He just followed the ethereal leadership impelling him onward.
The freeway took him toward the beach. To avoid
all the traffic near the end of the route, he exited at Fourth street,
down the ramp, turned left. The streets were lined with cars and palm
trees. A curious mix of expensive and decidedly middle class cars, Volvos,
Nissans, Mercedes, Fords. A similar mix of apartments, older run down
paint-peeling wood sided two-story apartments, and spanking new steel,
stucco and glass townhomes.
Bob could see the beach about a quarter-mile
down from the passenger side window. He pulled the car over to park. The
street sign said "No Parking without Permit." Hmm.
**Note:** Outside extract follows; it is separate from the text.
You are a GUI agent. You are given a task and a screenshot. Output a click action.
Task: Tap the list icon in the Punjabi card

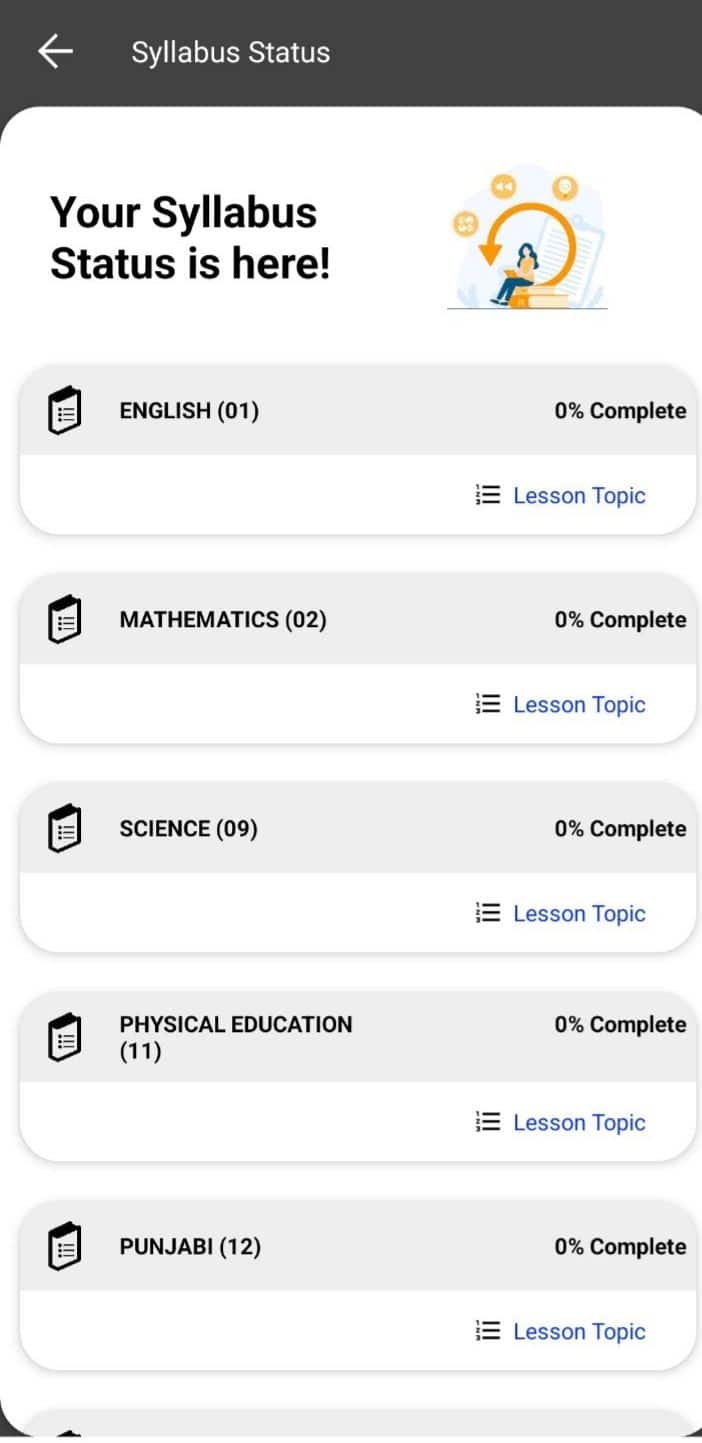tap(487, 1331)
Bob looked
in the side-view mirror, pulled out and drove down the block some more.
More parking-prohibited signs. He turned up away from the beach. Ahh,
there you go, no restrictions. He parked at the top of the hill, across
Fourth street.
Bob felt around the floor of the back seat, searching
for a hat. There you go. He checked himself in the rear view mirror and
exited the car. The salty smell of the ocean mingled with the smell of
city asphalt and springtime flowers. The crisp and warm sun playing through
the still air revealed a temper both dead and alive at the same time.
Bob pushed his sunglasses up on the bridge of his nose with his index
finger, pushed the lock lever of the door do I have
my keys? and closed his car door.
He walked down a steep hill with apartment houses
on both sides. While gazing into the passing windows, Bob glimpsed remnants
of beach life: small pebble rock sculptures, metal wind chimes, colorful
wind socks, wood ducks with twirly-go-round wings. Square dirt areas housing
mid-sized trees interrupted the sidewalk. In the distance Bob spotted
a handful of scattered white specks on the water ... sailboats meandering
in whatever breeze they could charm.
The slope gradually leveled. A vacant lot, whoa,
I wonder how much this lot would cost? and then Bob found himself on a
busy main street. People sat outside at coffee shop tables. Bob turned
left at the main street. A boutique, another boutique, a chic jewelry
store, a crazy stationery store. A man sitting on the sidewalk with charcoal
and a large pad of drawing paper. Bob glanced down at the artist as he
walked past - his pad held a splendid sketch of a passerby. Up ahead,
a health food store. Bob turned from the main street onto a serene cross
street. He spied a coffee shop with old awnings.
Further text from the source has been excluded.